I’m trying to work out how to play a segment on Saxophone. The piece is Gerry Rafferty’s famous solo but I can’t remember what one detail is. It’s like a slur but only on one note.enter image description here

Trying to work out what this is and more importantly, how to play it.

  • 1
    It's not Gerry Rafferty's solo on 'Baker Street': the sax was played by Raphael Ravenscroft.
    – PiedPiper
    Commented Apr 20, 2022 at 9:04
  • At very least give Raphael Ravenscroft some credit..! And that bit wasn't even written by Rafferty.
    – Tim
    Commented Apr 20, 2022 at 10:58

3 Answers 3


Here the sign means a lip-bend. That measure is played by playing the A and then re-articulating the note by dropping the pitch briefly and immediately coming back up to pitch. The effect sounds a bit like "wah-wah".
If you listen to Raphael Ravencroft's solo on the original recording of 'Baker Street' it's obvious.

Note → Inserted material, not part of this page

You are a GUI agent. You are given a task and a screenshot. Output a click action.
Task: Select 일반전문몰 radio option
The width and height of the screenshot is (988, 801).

In general the sign is used for a 'scoop': starting the note below pitch (as much as a semitone) and then coming up to pitch.


It's like if you were playing trombone, you'd deflect the slide slightly flat of the note, then bring it back.


These should be an instruction for a pitch bend. This site calls it Lip Bend.

Though I myself don't play wind instruments, my wife does and she says, that the note you encircled, is to be played in a way that it starts a little below from its denoted value. So if your note is an a you may begin from (e.g.) g# and end in a.